• TEXTO:
"""
Francisco Castro Rego, investigador e líder do antigo Observatório Técnico Independente, na entrevista JN/TSF deste domingo.
Corpo do artigo
Catástrofe após catástrofe, revisitamos os mesmos problemas e percebemos que o diagnóstico sobre a floresta e os incêndios está feito, mas as soluções nunca são implantadas. Francisco Castro Rego, que foi diretor-geral dos Recursos Florestais e liderou o Observatório Técnico Independente no Parlamento, considera que a principal causa deste círculo vicioso está na falta de continuidade das políticas e de visão estratégica concertada entre os partidos.
Em 2022, lamentou que o Observatório fosse extinto, dando ideia de que os problemas dos incêndios rurais estavam resolvidos. Depois do que viu e ouviu na última semana, quer sublinhar o que não foi resolvido?
É sempre um pouco triste constatar que os problemas não estão resolvidos. De facto, quando a temperatura, a humidade e o vento são mais simpáticos para a floresta, as pessoas tendem a esquecer. Quando a meteorologia se conjuga, destapa-se uma espécie de um véu que se põe por cima da floresta e os problemas voltam a aparecer. Na Comissão Técnica Independente e no Observatório, tivemos a oportunidade de olhar para muitas das questões pendentes, fizemos um conjunto de propostas, mas a nossa constatação é que muito pouco mudou e é pena ter de se revisitar várias vezes o mesmo problema. Vamos de catástrofe em catástrofe, esquecendo e depois revisitando, e o que é preciso é ter uma linha firme desde o início.
Mas daquilo que viu, o que é que de mais óbvio falhou?
"""
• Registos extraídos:
"""
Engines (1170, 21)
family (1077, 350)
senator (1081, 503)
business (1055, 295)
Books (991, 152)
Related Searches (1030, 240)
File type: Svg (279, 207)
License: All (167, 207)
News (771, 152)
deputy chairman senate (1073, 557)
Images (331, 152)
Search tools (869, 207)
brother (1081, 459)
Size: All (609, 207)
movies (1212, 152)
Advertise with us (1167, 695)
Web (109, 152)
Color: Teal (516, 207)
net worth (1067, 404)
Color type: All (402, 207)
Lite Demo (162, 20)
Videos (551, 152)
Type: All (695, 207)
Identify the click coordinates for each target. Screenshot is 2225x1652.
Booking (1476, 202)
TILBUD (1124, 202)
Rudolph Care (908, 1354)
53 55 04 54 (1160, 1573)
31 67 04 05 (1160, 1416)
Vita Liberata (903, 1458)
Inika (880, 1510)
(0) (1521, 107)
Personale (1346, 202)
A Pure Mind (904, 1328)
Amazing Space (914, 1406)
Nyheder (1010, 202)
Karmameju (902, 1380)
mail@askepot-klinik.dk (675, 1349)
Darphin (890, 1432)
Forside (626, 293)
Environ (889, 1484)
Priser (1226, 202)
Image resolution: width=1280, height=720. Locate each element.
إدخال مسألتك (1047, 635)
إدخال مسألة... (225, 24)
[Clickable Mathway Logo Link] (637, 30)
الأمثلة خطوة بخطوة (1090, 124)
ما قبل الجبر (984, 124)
"""
• EXERCÍCIO PROPOSTO 1: Transcreva o trecho da entrevista sobre os incêndios, começando em "É sempre um" e indo até "desde o início.".
• EXERCÍCIO PROPOSTO 2:
Responda com base na entrevista sobre os incêndios:
(a) Além de liderar o Observatório Técnico Independente, que cargo ocupou Francisco Castro Rego?
(b) Que três condições do tempo, quando favoráveis à floresta, levam as pessoas a esquecer os problemas?
(c) Qual é, para o entrevistado, a principal causa do círculo vicioso?

• RESPOSTA AO EXERCÍCIO 1:
É sempre um pouco triste constatar que os problemas não estão resolvidos. De facto, quando a temperatura, a humidade e o vento são mais simpáticos para a floresta, as pessoas tendem a esquecer. Quando a meteorologia se conjuga, destapa-se uma espécie de um véu que se põe por cima da floresta e os problemas voltam a aparecer. Na Comissão Técnica Independente e no Observatório, tivemos a oportunidade de olhar para muitas das questões pendentes, fizemos um conjunto de propostas, mas a nossa constatação é que muito pouco mudou e é pena ter de se revisitar várias vezes o mesmo problema. Vamos de catástrofe em catástrofe, esquecendo e depois revisitando, e o que é preciso é ter uma linha firme desde o início.

• RESPOSTA AO EXERCÍCIO 2:
(a) Foi diretor-geral dos Recursos Florestais.
(b) A temperatura, a humidade e o vento.
(c) A falta de continuidade das políticas e de visão estratégica concertada entre os partidos.